**PROMPT**
Count the lines in the items below that contain the word "screenshot". Reply with the number alone.

**DATASET RECORDS**

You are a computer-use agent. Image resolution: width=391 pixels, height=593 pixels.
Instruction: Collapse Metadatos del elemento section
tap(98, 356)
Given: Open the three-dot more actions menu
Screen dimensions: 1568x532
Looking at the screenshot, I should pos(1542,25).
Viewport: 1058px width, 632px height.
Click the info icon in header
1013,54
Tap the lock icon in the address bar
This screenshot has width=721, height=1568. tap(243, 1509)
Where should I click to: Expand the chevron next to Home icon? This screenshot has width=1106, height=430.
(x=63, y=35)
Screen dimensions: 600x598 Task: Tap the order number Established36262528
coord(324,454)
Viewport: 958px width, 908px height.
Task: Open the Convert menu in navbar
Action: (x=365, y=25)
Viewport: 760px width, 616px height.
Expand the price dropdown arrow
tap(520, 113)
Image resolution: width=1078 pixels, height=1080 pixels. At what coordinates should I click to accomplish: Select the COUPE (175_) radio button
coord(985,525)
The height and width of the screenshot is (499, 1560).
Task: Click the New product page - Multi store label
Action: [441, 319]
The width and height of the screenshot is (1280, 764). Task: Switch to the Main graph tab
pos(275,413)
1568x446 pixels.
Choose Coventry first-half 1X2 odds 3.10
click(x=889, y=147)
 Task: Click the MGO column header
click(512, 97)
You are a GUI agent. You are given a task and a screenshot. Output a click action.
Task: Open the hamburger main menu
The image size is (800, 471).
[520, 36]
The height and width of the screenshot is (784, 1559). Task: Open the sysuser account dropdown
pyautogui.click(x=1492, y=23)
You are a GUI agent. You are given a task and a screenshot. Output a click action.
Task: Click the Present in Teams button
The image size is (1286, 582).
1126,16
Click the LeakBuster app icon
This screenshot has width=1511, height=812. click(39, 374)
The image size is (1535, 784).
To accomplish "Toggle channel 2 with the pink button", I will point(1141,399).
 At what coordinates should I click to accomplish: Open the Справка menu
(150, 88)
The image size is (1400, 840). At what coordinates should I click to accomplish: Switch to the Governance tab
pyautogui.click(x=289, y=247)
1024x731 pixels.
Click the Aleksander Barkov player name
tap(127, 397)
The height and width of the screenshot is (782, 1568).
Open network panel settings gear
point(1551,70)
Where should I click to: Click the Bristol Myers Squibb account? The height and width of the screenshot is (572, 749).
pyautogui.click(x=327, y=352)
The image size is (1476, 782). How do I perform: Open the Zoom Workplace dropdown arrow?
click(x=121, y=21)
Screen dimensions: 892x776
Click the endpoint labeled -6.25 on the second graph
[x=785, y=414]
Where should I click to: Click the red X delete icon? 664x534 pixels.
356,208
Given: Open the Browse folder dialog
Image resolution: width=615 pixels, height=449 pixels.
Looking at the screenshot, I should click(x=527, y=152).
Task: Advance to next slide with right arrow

**ANSWER FOR THE TASK**
12